Video by Donnie Iris and the Cruisers
- Released: 1981, re-released 2006
- Recorded: 1981
- Genre: Rock, Music Video
- Length: 51 minutes

Donnie Iris and the Cruisers chronology
|  | Live at Blossom (1981) | King Cool: Ah! History of Donnie Iris and the Cruisers (2004) |

= Live at Blossom =

Live at Blossom is the first live concert video by Donnie Iris, recorded and originally released in 1981. The concert was recorded at Blossom Music Center, when the band opened for the Michael Stanley Band.

== Track listing ==
1. "Agnes"
2. "That's The Way Love Ought To Be"
3. "King Cool"
4. "Sweet Merilee"
5. "I Can't Hear You"
6. "Broken Promises"
7. "Love Is Like a Rock"
8. "Ah!

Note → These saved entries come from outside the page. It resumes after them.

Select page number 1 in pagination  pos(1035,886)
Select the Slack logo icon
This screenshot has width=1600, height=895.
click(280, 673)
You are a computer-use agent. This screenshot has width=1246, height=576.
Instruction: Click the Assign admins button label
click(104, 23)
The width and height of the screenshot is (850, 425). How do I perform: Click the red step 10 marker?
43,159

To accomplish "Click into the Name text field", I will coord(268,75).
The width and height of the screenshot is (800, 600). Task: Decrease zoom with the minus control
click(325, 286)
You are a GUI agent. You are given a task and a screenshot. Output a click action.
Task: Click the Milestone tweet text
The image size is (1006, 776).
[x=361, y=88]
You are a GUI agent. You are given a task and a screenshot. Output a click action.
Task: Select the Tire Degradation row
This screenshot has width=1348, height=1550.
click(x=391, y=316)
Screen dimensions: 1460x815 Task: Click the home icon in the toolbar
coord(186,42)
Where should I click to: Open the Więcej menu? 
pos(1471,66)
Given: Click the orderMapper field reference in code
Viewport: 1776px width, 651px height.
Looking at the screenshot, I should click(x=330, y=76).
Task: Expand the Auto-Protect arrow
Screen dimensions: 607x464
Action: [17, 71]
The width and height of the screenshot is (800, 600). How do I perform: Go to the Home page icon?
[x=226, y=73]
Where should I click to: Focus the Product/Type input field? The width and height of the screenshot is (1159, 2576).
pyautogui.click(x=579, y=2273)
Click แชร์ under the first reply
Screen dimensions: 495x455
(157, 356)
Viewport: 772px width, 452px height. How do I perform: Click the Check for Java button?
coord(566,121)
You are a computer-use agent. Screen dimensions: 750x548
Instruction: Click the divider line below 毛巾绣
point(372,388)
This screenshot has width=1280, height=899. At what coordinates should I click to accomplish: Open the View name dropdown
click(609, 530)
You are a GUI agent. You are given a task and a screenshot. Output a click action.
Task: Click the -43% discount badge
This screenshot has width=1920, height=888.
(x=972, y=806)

Leah!"

== Personnel ==
- Donnie Iris - lead vocals, rhythm guitars
- Mark Avsec - keyboards, background vocals
- Marty Lee Hoenes - guitars, background vocals
- Albritton McClain - bass, background vocals
- Kevin Valentine - drums

== Re-release ==
To celebrate the 25th anniversary of the concert, Live at Blossom was finally released onto DVD in 2006. It contained the same track listing as above, plus the music video for the band's new song Little Black Dress (from the Ellwood City album).